*Instructions to follow*. The word "Open" marks the lines to copy; find all of them in the entries below.

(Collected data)
- - - - -
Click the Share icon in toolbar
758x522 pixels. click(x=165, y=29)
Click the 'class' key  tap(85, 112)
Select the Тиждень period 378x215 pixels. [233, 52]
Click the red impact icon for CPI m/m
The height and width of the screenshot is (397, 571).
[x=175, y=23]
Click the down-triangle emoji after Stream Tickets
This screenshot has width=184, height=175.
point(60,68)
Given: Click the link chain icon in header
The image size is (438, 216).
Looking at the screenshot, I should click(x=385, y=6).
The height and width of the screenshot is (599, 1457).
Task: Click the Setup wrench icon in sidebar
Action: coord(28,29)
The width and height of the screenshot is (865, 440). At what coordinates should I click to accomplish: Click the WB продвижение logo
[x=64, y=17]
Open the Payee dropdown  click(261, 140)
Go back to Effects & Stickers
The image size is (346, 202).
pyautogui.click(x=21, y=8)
- - - - -
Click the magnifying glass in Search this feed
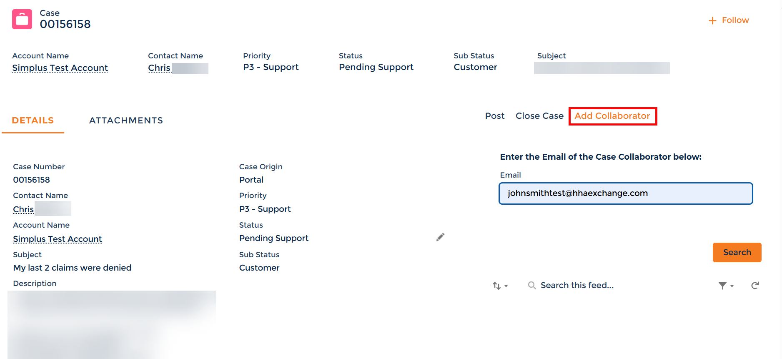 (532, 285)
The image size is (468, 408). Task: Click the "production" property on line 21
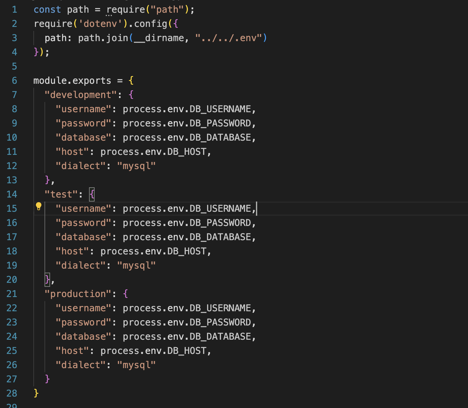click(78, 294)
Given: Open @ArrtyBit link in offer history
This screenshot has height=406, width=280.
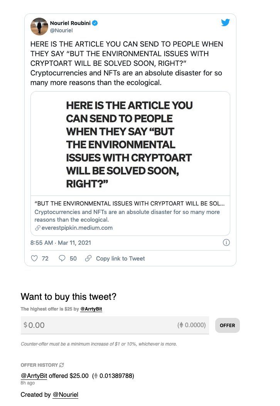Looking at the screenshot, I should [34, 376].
- - - - -
*Output of the exercise*.
Open the Payee dropdown  click(261, 140)
Given: Open @ArrtyBit link in offer history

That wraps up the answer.